The metallic nanolayered composite composed of alternating nanocrystalline and coarse-grain layers of the same element features stronger bonding interlaminar interfaces than that consisting of different elements; therefore, it is less vulnerable to brittle interfacial fracture. Despite numerous studies on face-centered-cubic (FCC) metallic nanolayered composites, the structure-mechanical property relationships of body-centered-cubic (BCC) metallic nanolayered composites have yet to be elucidated. Using molecular dynamics simulations, we investigated the deformation and fracture mechanism of BCC tantalum (Ta) nanolayered composites, composed of alternating nanocrystalline and single-crystalline layers.

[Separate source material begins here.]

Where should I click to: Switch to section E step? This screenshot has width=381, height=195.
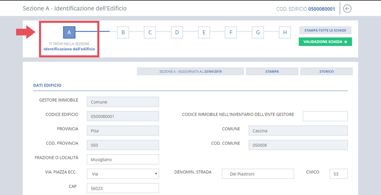204,32
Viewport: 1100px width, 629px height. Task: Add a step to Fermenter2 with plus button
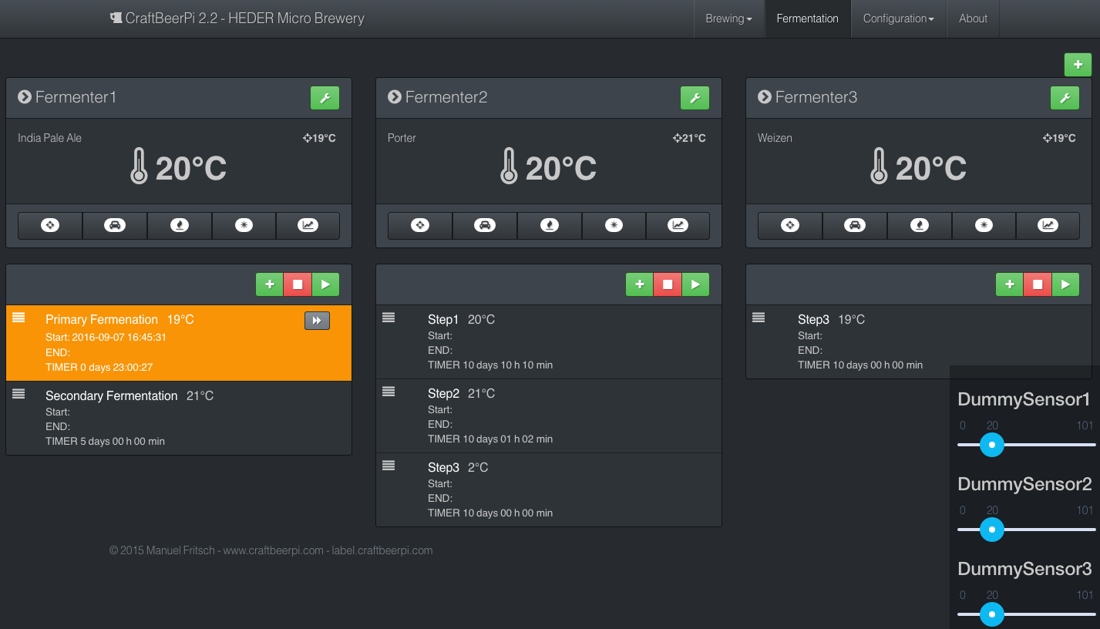pos(639,284)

Our findings reveal that unlike FCC nanolayered composites, whose main deformation mechanism is twin nucleation, BCC nanolayered composites favor twin thickening, which rotates the whole single-crystalline layer to the twin orientation and finally eliminates all twin boundaries in the single-crystalline layer. Such preference for twin thickening is attributed to its much smaller energy barrier than that for twin and dislocation nucleation. The fracture of Ta nanolayered composites is caused by intergranular cleavage cracks, originated from the intersection of twin boundaries and grain boundaries. In the range of strain rates used by MD simulations (10(7)/s similar to 10(9)/s), rising strain rates leaves less time for crack coalescence and propagation at each load increment, thus enhancing the fracture strength and strain of BCC nanolayered composites.